Open the local Gradio URL printed in the terminal.


Configuration

Environment variables

  • OPENROUTER_API_KEY (recommended on HF): OpenRouter API key — tried first for faster answers and to avoid Gemini rate limits. On Hugging Face, add as Repository secret. Local: set in .env as openRouter_API_KEY or OPENROUTER_API_KEY.
  • gemini_api: Gemini API key — used when OpenRouter is not set or fails. Required if you don’t use OpenRouter.
  • GEMINI_REQUEST_DELAY (optional): minimum seconds between Gemini requests per process (default: 0.5).

Rate limiting behavior (important)

Gemini can return rate limits (HTTP 429). The RAG engine implements:

  • Thread-safe throttling (prevents concurrent requests from spiking)
  • Exponential backoff + jitter (keeps retrying up to ~2 minutes)
  • No caching of error/rate-limit responses (so a temporary 429 won’t “poison” the cache)

Data ingestion (scraping)

The app loads its local knowledge base from:

  • CarsRUS/data_ingestion/scraped_data.json

To re-scrape the articles and overwrite the JSON:

python CarsRUS/data_ingestion/scraper.py

Notes:

  • The scraper targets a fixed list of article URLs inside data_ingestion/scraper.py.
  • Website structure changes can break scraping; if that happens, update the selectors in the scraper.

Project layout

CarsRUS/
  app.py                      # Gradio UI + chat routing
  rag_engine.py                # Retrieval + prompting + memory + Gemini calling
  requirements.txt
  data_ingestion/
    scraper.py                 # Scrape auto.co.il pages
    scraped_data.json          # Cached dataset used by the app

Usage examples

  • General: “How is the Audi RS3?”
  • Comparison: “Compare RS3 vs Elantra N”
  • Follow-up: “ומה לגבי הבטיחות?” (uses recent conversation context)

Troubleshooting

“Configuration Error” / no API key

  • Set at least one: OPENROUTER_API_KEY (recommended on HF: Settings → Repository secrets) or gemini_api in your environment or HF Space secrets.
  • If you see “OpenRouter key not set” in logs and get Gemini rate limits, add OPENROUTER_API_KEY in the Space secrets so the app uses OpenRouter first.

Rate limit / 429 errors

  • Wait a bit and retry (the app also retries automatically).
  • Increase GEMINI_REQUEST_DELAY (e.g. 812).
  • If you expect traffic, consider a higher-quota key.

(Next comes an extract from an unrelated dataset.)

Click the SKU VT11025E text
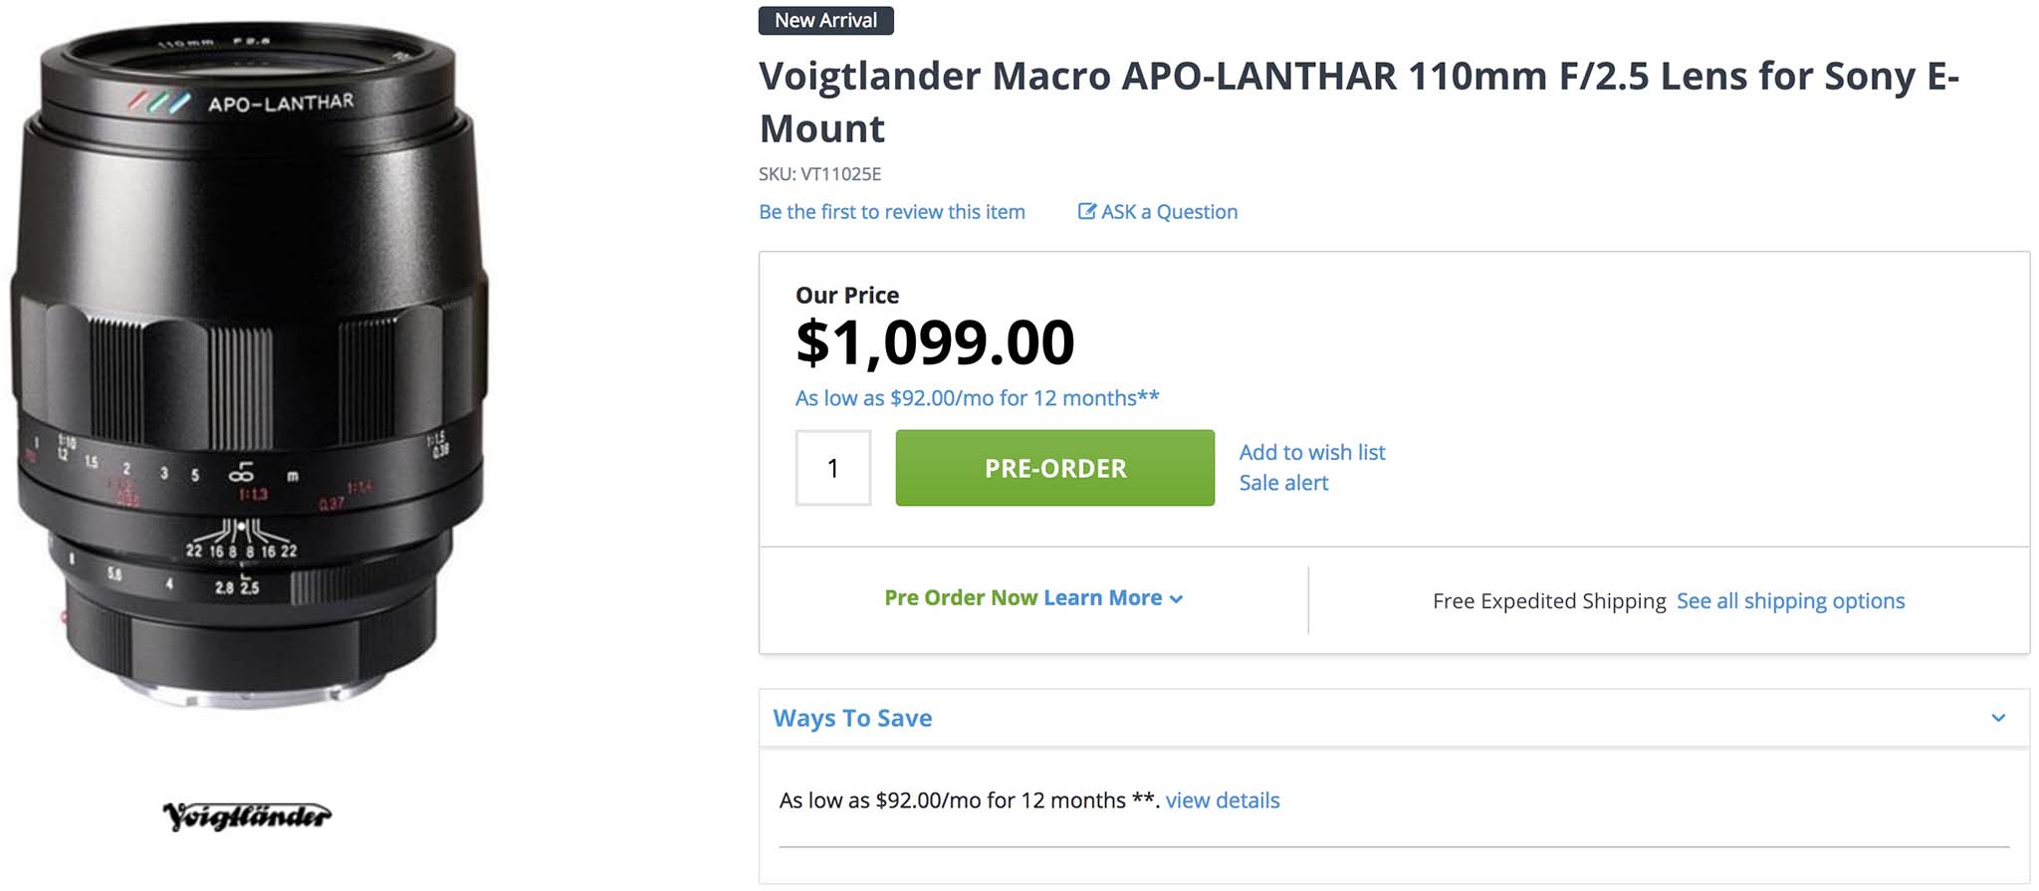The width and height of the screenshot is (2039, 891). pyautogui.click(x=819, y=174)
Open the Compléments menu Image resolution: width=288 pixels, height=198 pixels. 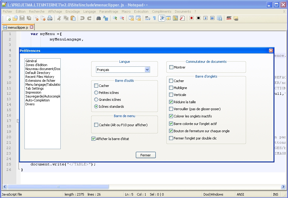click(x=162, y=11)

Model not available (404 / not supported)

  • The engine tries multiple Gemini model IDs; if your key/region doesn’t support one, it will fall back to others.

Notes & limitations

  • This is a dataset-grounded chatbot: answers are only as good as scraped_data.json.
  • The in-memory cache and history reset when the process restarts.
  • Always verify critical specs from an official source before making decisions.

License

Proof-of-concept / educational use.

Last updated: 2026-01-28